Belge:
=-=-=-=-=
9 Aralık 2018 Pazar

Kurs Notları - Nusret A.


Kursta verilen bir başka ödev: “Bizi herhangi bir zamanda sıkıntıya sokan herhangi bir şey ve o sıkıntılı anda hissettiklerimiz”. Yakın zamanda gerçekleşen bir olay bana süper malzeme olmuştu.

“Belki hatırlanırız. Geçmişten bir merhaba… Nusret A.”

Şaşkınlık içinde bilgisayarımın ekranına bakakaldım. Yani ekran ekran olanı böylesine şapşal bir bakışa maruz kalmamıştır. Nusret A.! Nusret A.’nın kim olduğunu anımsamak için hafızamı zorlamama tabi ki gerek yok, ama en son 17 yıl önce gördüğü birinden mesaj gelince, insan ister istemez afallıyor.

Bunu sadece bir mesaj olarak algılamak zor. Köprünün altından öyle çok su akmış ki! Hiç anlamamışımdır, insanlar yıllar öncesinin bir figürüne niye takılır? Yani zaman zaman benim de aklıma gelir “bilmem kim ne yapıyor acaba?” diye ama hiçbir zaman o kişiyi aramak, bulmak falan gibi kaygılar taşımam. Ne yaptığı ile gerçekten ilgilendiğim insanlarla ilişkim zaten sürüyor.
=-=-=-=-=
Veri satırları:
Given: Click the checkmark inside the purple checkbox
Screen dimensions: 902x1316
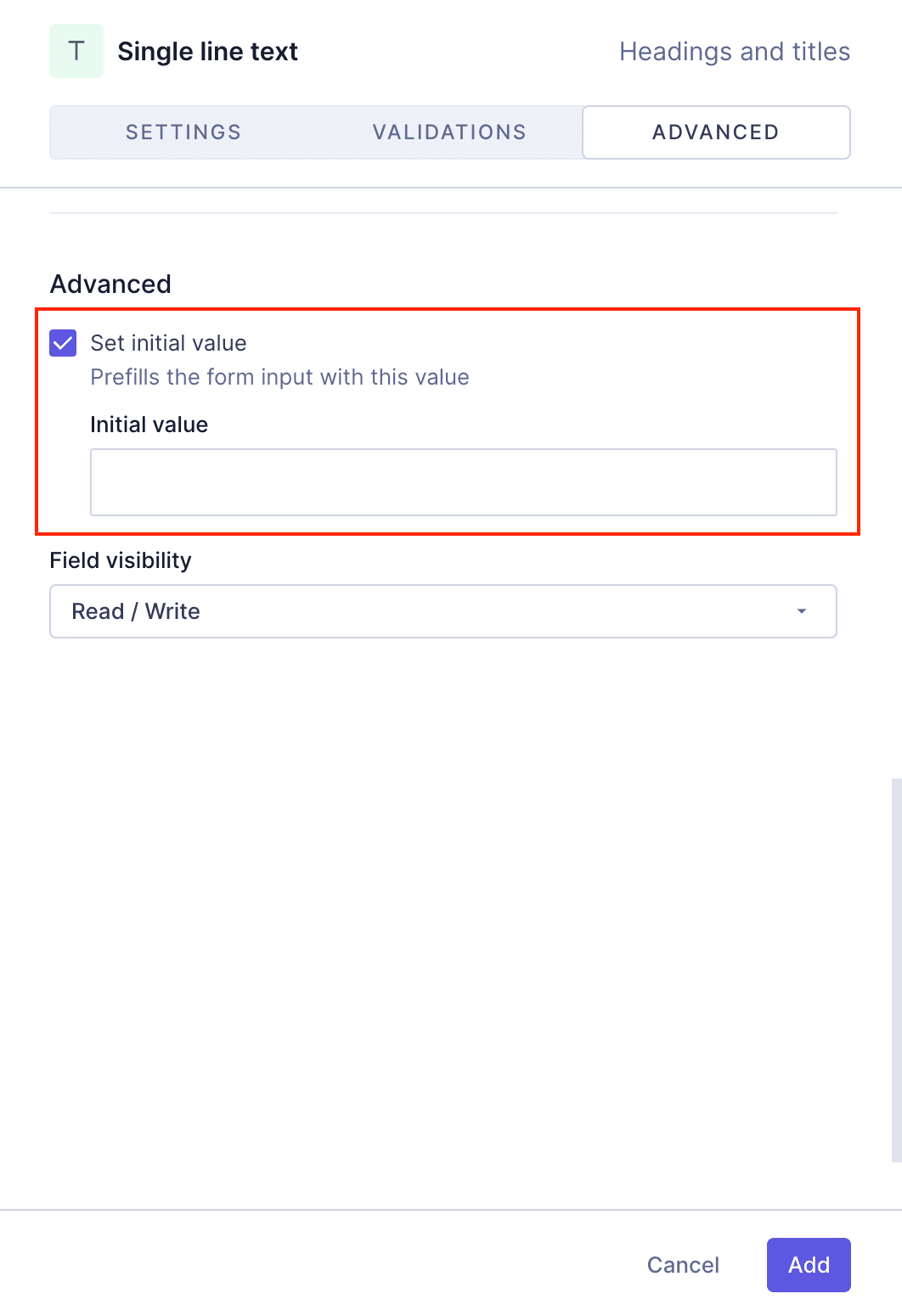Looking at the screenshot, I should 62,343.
=-=-=-=-=
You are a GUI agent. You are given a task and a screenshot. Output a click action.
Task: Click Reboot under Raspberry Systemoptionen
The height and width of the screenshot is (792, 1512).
=-=-=-=-=
Talimatlar ve koşullar:
Kurs notları yazısında "Kurs Notları - Nusret" ile başlayıp "süper malzeme olmuştu." dahil olmak üzere süren bölümü, "ödev" yerine "görev" koyarak yeniden yazın.

Görev sonucu:
Kurs Notları - Nusret A.


Kursta verilen bir başka görev: “Bizi herhangi bir zamanda sıkıntıya sokan herhangi bir şey ve o sıkıntılı anda hissettiklerimiz”. Yakın zamanda gerçekleşen bir olay bana süper malzeme olmuştu.